======== LESETEXT ========

Brief vom 31. Dezember 1749, von Sulzer, J. G. an Bodmer, J. J.

Ort: Berlin
Datum: 31. Dezember 1749

Werthester Herr und Freünd.

Sie bekommen mit diesem Brief zugleich einige Exemplare vom Noah, so viel nämlich Überbringer Hr. Kitt hat mit nehmen können. Sie kommen ganz neü aus der Preße und sind hier noch nicht angekommen. Hr. Schultheiß wird Ihnen noch mehr Exempl. durch eine andre Gelegenheit schiken. Ich habe dem Verleger versprechen sollen, daß man diese 2 ersten Gesänge nicht wieder auflegen wolle, bis er seine 800 Exempl. verkauft habe. Ich habe ihm aber gesagt, ich könne dies nicht thun, doch dünke mich wahrscheinlich, daß er seine Exempl. wol werde verkauffen können.

Wenn es angeht, so werde ich Ihnen auch noch das erste Blatt unsrer Gel. Zeitung mit schiken, darin sie eine Probe von Hrn. Ramlers Critik sehen werden, ingleichen [→]eine Ode die von einem ungenannten in der hiesigen Zeitung gestanden hat und mich ihres durchlesens ganz würdig dünkt. Wenn es Ihnen nicht zu viel Umstände macht, so haben sie die Gütigkeit sich unsrer Zeitung ein wenig anzunehmen.

Ich weiß nicht, ob ich Ihnen in meinem vorigen schon gemeldet, daß ich neülich mit Mr. de Maupertuis eine lange Unterredung von unsren deütschen Dichtern gehabt. Er lernt nun deütsch und hat schon verschiedenes von Gellert gelesen, dem er den Titel eines bel esprit nicht abspricht. Ich habe ihm von Klopstok, Haller und Hagedorn gesprochen, und gesagt, daß ich ihm von der Messiade vielleicht eine franz. Übersezung werde geben können. Er kann sich kaum vorstellen, daß dies Gedicht dem verlohrnen Paradies könne an die Seite gesezt werden. Soviel ich aber merke wird dieses kaum was beytragen, dem König einen beßern Begriff von dem deütschen Wiz bey zu bringen. Ich sagte ihm, daß ich mich sehr wunderte, daß der König in einer Schrifft die bey der Acad. vorgelesen worden, Canizen Le Pope des allemands genennt habe, worauf er sagte Le Roi n’a jamais lu Canitz.

Mich verlangt ungemein ihr Portrait zu haben. Wenn es schon gestochen ist, so bitte Hrn. Kitt zu sagen, wo es zu haben ist. Sind unsre Winterthurer auch so nachläßig im Schreiben gegen Sie, als gegen mich? Ich habe in einem halben Jahr nichts von ihnen gesehen.

======== GESAMMELTE DATEN ========

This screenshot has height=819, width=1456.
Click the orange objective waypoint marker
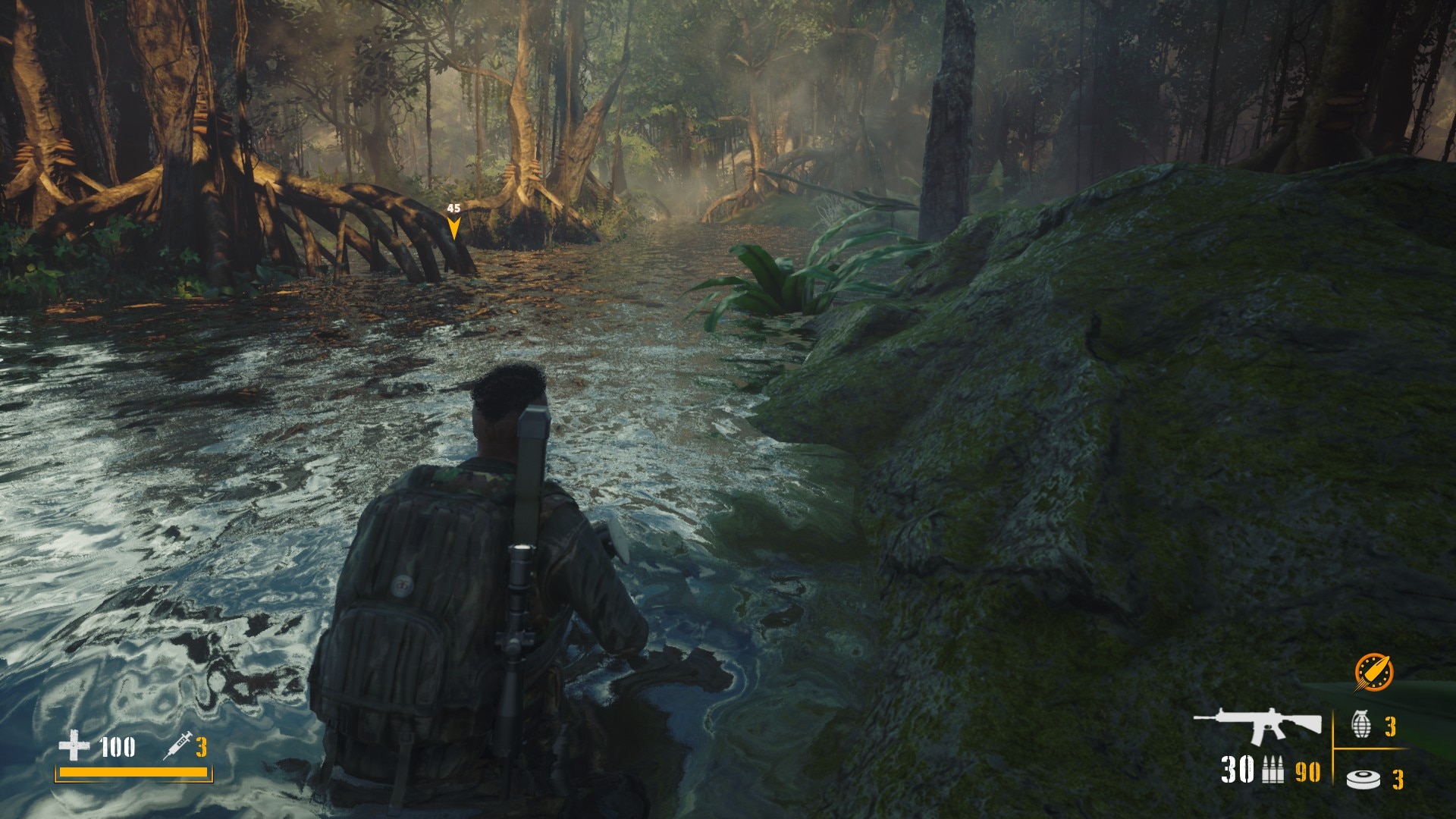click(x=453, y=227)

========

#### [AUFGABE]
Wie lässt sich der Absatz im Brief, der mit „Sie bekommen mit diesem Brief“ beginnt, knapper wiedergeben, ohne seine wichtigsten Fakten zu verlieren?

#### [RICHTIGE LÖSUNG]
Mit dem Brief schickt Sulzer durch Hrn. Kitt so viele Exemplare vom Noah, wie dieser mitnehmen konnte. Sie kommen frisch aus der Presse und sind in Berlin noch nicht angekommen. Weitere Exemplare wird Hr. Schultheiß auf anderem Weg senden. Der Verleger wollte die Zusage, dass die ersten zwei Gesänge erst nach dem Verkauf seiner 800 Exemplare neu aufgelegt werden. Sulzer lehnte das ab, hält den Verkauf aber für wahrscheinlich.